Two key members of the Sharks' scouting staff - including director of pro scouting John Ferguson and Eastern-based scout Jason Rowe - were at the Wells Fargo Center on Sunday. Rowe was in town all week and at the Flyers' four home games.
The Canucks, Rangers, Canadiens, Wild and Bruins also have been publicly linked to Clowe over the past week.
Unlike most of those playoff-bound clubs, the Flyers' push to acquire Clowe is not a designed effort to beef up the roster in advance of Wednesday's 3 p.m. trade deadline. His services down the stretch would be a bonus. With the Rangers' win Monday, the Flyers are four points out of a playoff spot with 13 games to play.
Instead, the Flyers view Clowe as a part of their long-term plan. Clowe is finishing the final season of a 4-year, $14.5 million pact. With the free-agent market dwindling daily, Paul Holmgren's only legitimate options to bolster the Flyers roster will be through the trade market, either before Wednesday or in the summer.
Clowe is a strong, top-line winger who has averaged 54 points over the last four seasons. He is in the midst of a down season, still scoreless with 11 assists in 29 games. He would be a candidate to play alongside Claude Giroux. He is not all that different - in both talent level and style of play - than Scott Hartnell.
A deal of this stature, with so many teams involved, has a lot of moving parts. And the Flyers have a decision to make. History would suggest that the price for Clowe will rise with each passing hour, led by teams in the "rental" market pushing the pace.
A report Monday from the Ottawa Sun said Clowe would cost the Flyers young star Sean Couturier, though a Flyers source told the Daily News that Couturier makes the deal a "non-starter." At some point, the Flyers will need to decide whether the price for Clowe is too rich. Ultimately, it may be cheaper for the Flyers to not spend assets on Clowe now and attempt to sign him from one of the "rental" teams who are currently bidding for the Stanley Cup.
Some of the decision also remains with Clowe, since he holds all the power with veto rights. Is signing an extension now the utmost priority? Or is Clowe willing to play, with a chance to win, and possibly earn more on the open market? Time will tell. Some sort of movement is expected Tuesday, if not sooner. Either way, the Flyers will be in the thick of it all.
Harry 'Z' dealt
The Flyers did make a minor move Monday, shipping forward Harry Zolnierczyk to Anaheim in exchange for enforcer Jay Rosehill. After watching leading scorer Jake Voracek step up to defend Claude Giroux on Sunday night - two games after no one did - Paul Holmgren felt the need to bring in a tough guy.
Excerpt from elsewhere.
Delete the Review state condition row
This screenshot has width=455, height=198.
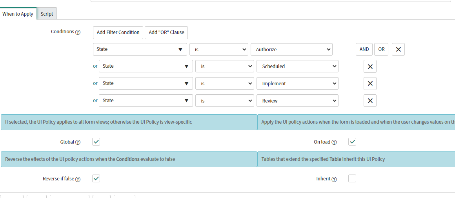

Usual heavyweight Jody Shelley won't begin the skating portion of his rehab from hip surgery for another 2 weeks at the earliest. Capable fighter (and player) Tom Sestito was nabbed by Vancouver off waivers last month. And Zac Rinaldo is focusing on his suddenly important role as penalty killer and pest.
Rosehill, 27, has 18 career fights on his card. He's played 72 games, all with the Maple Leafs, recording no points. Rosehill is expected to join the Flyers for practice Tuesday.
Zolnierczyk, 25, scored three goals and four assists in 44 career games with the Flyers over the last two seasons. The Brown University product will be assigned to AHL Norfolk.
Two members of the Nashville Predators poked fun at the Flyers on April Fool's. Goaltender Pekka Rinne posted a picture to his Instagram account of him and defenseman Shea Weber holding up Flyers hats. Weber, of course, signed a $110 million offer sheet with the Flyers last July but the deal was matched by Nashville, where he remains.
With a day off from the rink, Claude Giroux and Scott Hartnell had plenty of time to play a prank on Twitter. Giroux posted a message that Hartnell was dealt to St. Louis. Hartnell thanked fans and then quickly posted a message saying he wasn't traded and "would never leave Philadelphia."
No word on if Hartnell's 6-year, $28.5 million deal, which doesn't begin until next season, was part of the joke.